The AI revolution in credit union land: Starting small is smart
It was at an intimate gathering of credit union executives and fintechs in June where a new reality hit me: credit unions suddenly had realized that AI—artificial intelligence tools such as ChatGPT—are going to transform the industry at a speed that would have seemed unimaginable.
And the transformations will be huge and profound.
But it is all starting with little steps. That’s key.
Two credit unions told me about their experiences with AI and why they are taking small steps.
Case in point: One Nevada Credit Union, a $1.38 billion institution, started its AI journey by taking all of its retail procedures and policies and dumping them into an AI powered database, Steve O’Donnell, an executive vice president at the credit union, related to me in a podcast. Why? Historically in credit unions much information is siloed and each department had created its own manual. So an employee working in lending might have a different answer to a member question than an employee working in collections or a teller. All three might be right, as far as their information went, but what they all missed was an institution-wide perspective.
And members sometimes were frustrated that in three different conversations with credit union employees they got three different answers.
“What we’re doing now will really accelerate how we deal with member service,” said O’Donnell.
A plus, said O’Donnell, is that this AI powered member service is actually saving One Nevada money. How? Historically a member service rep would field a member call and it might require the rep to call an expert in, say, lending. Such calls typically took maybe 15 to 20 minutes to get an answer that satisfied the member. But using this AI powered database has dropped the average call time to three minutes, said O’Donnell. That delivers powerful cost savings—and also much happier members who get the info they need faster and without long waits on hold.
Step back a moment. Say “AI” and many of us immediately think of The Matrix where brainy computers rule and humans are dispensable. Nobody I have talked to in credit union land—and I have talked to many CU executives—has that kind of sweeping, grand view of what AI will do in credit unions, at least not in the near term. Long-term, AI likely will have a transformative impact as big as the advent of the Web in the mid 1990s and the debut of the smartphone circa 2010. But, for now, baby steps rule.
Up in Washington State, David Eldred, chief experience officer at billion dollar Solarity Credit Union said that, for him, a lightbulb went off in his head that illuminated a path forward with AI when he realized he could use ChatGPT to create custom tools to work inside his credit union.
Let’s back up a step. Eldred had had a conversation with a high powered consulting group that had been working on various AI tools and it all sounded interesting until Eldred asked what it would cost to install the tools into Solarity. The answer was $500,000 to $1 million.
That’s when Eldred decided to start slow and with a small price tag. It started by asking AI to develop interview questions for an executive guest on the Solarity podcast and to outline some new content for Solarity’s web page. “What used to take three days now takes us 30 minutes,” Eldred told me in a podcast.

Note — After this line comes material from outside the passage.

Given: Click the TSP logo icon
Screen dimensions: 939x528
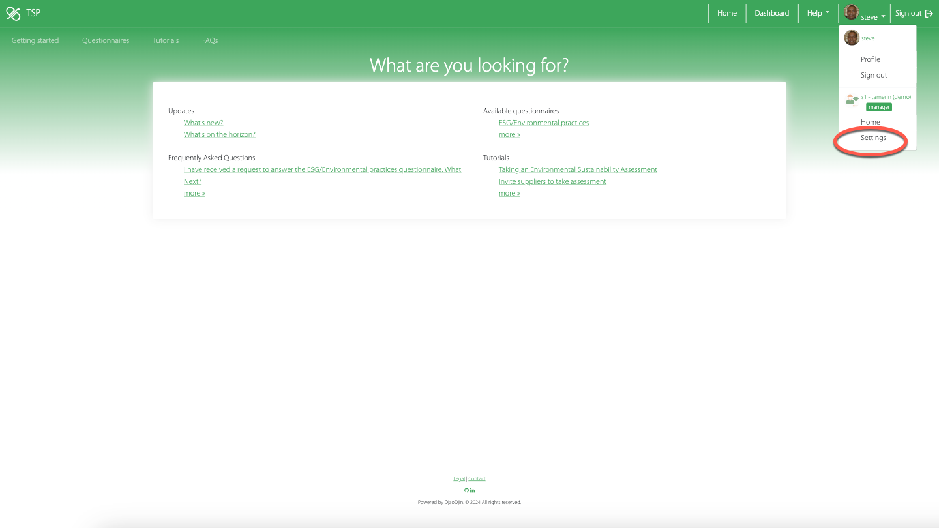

Then he got bolder. Eldred has a practice of meeting individually each week with his staff where they go over measures of success. “Our methodology is to take notes and to post the key takeaways and action items to our Yammer page.” It used to take Eldred 30 minutes to type up the notes for each meeting.
Now he lets Microsoft’s AI tool, Copilot, do the note taking: ”What used to take me a half hour is available 30 seconds after the meeting ends.”
He added: “I’m saving three or four hours a week that can be put to more productive uses.”
Of course Eldred has bigger, bolder plans for deploying AI at Solarity. O’Donnell does too at One Nevada. But both say they are sticking with a go slow, stay small approach with AI for now because they are getting meaningful results that are helping build confidence in the utility of AI to a credit union.
Here’s the big question: what impact will AI have on employees? Right now, many employees fear their jobs will be eliminated by AI and those fears aren’t entirely off-base. A lot of routine labor stands to be done better and cheaper by machines and that transformation is already starting in many credit unions.
Will jobs be eliminated? Said O’Donnell: “I think credit unions are going to have hard decisions to make. For us, it’s really about how do we up-skill our employees and get them to that next phase of how work is changing so that we can keep going on.”
Want a clue about the coming changes? I just asked Google’s Gemini AI tool this: “How will credit union staffing change as AI tools are deployed?”
Do similar and you may be encouraged.